[What is expected] Please write out the listing beneath this sentence exactly, from its first line to the line with "[Follow on Telegram] (148, 2313)", and stop there.

[Material supplied]
————
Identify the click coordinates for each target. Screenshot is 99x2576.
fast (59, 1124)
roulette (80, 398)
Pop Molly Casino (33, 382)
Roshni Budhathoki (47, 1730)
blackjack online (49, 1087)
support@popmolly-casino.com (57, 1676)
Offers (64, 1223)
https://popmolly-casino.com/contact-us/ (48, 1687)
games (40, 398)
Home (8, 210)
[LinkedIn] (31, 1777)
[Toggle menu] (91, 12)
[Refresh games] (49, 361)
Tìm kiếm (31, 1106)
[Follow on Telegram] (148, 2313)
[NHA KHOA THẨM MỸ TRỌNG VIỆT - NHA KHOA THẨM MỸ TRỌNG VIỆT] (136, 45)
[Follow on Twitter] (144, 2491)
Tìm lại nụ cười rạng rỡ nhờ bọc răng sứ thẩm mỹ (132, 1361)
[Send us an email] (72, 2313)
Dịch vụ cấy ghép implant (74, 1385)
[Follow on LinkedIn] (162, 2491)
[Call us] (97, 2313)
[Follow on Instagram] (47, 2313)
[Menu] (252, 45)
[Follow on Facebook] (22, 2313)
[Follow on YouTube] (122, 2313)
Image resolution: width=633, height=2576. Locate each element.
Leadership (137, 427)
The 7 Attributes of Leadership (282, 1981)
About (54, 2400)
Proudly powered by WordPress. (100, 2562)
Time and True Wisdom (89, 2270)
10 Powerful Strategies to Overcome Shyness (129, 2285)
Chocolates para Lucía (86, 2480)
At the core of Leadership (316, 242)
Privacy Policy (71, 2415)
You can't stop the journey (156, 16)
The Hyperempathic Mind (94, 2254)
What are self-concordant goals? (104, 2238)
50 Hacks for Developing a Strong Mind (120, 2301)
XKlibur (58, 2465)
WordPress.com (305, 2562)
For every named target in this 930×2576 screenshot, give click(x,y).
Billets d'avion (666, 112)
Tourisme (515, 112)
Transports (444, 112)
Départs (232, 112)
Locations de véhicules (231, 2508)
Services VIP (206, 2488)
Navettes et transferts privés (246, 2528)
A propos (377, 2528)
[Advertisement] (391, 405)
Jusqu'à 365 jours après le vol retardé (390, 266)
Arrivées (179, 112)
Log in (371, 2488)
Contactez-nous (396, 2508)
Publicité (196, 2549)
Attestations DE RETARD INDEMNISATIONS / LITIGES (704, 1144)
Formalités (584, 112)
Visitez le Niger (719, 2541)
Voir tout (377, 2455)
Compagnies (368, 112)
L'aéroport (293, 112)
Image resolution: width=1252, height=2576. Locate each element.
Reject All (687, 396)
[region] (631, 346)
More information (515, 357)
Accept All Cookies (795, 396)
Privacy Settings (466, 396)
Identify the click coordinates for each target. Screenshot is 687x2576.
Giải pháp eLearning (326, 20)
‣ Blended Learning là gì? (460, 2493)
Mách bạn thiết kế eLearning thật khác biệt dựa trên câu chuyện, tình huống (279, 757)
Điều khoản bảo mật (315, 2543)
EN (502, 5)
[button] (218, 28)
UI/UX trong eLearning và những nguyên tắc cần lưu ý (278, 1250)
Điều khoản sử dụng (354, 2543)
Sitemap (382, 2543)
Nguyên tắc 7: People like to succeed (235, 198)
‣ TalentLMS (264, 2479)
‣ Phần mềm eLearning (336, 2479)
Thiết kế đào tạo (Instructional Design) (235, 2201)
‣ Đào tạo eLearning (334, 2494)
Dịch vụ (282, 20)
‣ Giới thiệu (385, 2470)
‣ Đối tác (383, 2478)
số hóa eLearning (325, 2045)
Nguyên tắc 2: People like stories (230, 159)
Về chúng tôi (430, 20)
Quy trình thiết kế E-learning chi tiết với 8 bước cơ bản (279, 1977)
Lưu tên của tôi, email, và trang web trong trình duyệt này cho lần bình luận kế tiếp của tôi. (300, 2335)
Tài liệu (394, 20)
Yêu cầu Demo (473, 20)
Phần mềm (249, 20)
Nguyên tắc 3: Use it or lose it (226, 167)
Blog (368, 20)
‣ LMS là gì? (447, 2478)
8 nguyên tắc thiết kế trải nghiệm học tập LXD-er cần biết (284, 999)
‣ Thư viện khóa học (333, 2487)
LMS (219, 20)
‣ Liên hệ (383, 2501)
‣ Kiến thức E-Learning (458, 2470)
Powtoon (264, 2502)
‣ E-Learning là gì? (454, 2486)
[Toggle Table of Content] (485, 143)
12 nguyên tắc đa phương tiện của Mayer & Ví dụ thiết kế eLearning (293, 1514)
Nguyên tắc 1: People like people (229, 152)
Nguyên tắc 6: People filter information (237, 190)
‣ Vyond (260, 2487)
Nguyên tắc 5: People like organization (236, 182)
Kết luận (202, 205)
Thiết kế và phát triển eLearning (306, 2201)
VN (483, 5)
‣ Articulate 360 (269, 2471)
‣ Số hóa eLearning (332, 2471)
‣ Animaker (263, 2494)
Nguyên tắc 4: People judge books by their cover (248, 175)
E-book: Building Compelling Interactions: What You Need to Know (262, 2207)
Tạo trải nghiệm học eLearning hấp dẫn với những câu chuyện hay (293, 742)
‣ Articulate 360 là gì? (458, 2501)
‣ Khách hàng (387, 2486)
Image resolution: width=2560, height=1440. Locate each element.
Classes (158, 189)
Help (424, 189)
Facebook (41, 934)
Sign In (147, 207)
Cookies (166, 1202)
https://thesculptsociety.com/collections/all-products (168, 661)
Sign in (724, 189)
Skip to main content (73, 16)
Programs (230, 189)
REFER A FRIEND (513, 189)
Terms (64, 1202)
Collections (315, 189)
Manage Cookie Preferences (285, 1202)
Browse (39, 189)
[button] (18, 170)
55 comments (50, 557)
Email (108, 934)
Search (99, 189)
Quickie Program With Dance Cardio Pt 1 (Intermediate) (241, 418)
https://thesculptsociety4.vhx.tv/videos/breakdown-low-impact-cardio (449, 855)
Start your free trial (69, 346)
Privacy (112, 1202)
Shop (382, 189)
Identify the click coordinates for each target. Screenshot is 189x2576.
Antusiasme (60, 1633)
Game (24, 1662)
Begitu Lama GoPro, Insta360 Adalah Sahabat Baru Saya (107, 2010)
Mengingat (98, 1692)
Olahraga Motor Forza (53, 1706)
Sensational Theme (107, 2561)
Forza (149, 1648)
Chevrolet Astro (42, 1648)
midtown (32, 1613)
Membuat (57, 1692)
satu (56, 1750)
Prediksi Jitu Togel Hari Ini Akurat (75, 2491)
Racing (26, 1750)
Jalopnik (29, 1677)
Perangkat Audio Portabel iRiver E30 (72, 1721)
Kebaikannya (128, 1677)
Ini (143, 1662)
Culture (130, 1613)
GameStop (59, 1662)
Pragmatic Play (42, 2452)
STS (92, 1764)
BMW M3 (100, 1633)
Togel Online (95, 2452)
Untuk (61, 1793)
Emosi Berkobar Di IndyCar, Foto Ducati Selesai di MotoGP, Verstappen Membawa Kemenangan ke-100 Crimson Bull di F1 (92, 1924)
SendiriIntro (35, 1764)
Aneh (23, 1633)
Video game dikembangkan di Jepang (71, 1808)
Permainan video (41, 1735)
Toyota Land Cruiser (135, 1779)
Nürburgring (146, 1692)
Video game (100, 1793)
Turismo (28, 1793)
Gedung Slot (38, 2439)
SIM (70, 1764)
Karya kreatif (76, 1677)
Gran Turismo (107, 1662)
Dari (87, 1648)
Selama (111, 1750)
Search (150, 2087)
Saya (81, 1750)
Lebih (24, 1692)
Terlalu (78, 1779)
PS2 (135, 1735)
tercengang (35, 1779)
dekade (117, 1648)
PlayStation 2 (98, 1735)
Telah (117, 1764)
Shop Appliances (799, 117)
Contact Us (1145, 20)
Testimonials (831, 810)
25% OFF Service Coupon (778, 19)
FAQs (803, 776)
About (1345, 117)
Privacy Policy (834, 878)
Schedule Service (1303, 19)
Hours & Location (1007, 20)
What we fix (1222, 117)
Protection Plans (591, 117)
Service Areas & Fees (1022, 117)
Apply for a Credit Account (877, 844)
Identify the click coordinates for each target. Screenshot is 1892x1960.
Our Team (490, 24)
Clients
————
[Task solution]
Identify the click coordinates for each target. Screenshot is 99x2576.
fast (59, 1124)
roulette (80, 398)
Pop Molly Casino (33, 382)
Roshni Budhathoki (47, 1730)
blackjack online (49, 1087)
support@popmolly-casino.com (57, 1676)
Offers (64, 1223)
https://popmolly-casino.com/contact-us/ (48, 1687)
games (40, 398)
Home (8, 210)
[LinkedIn] (31, 1777)
[Toggle menu] (91, 12)
[Refresh games] (49, 361)
Tìm kiếm (31, 1106)
[Follow on Telegram] (148, 2313)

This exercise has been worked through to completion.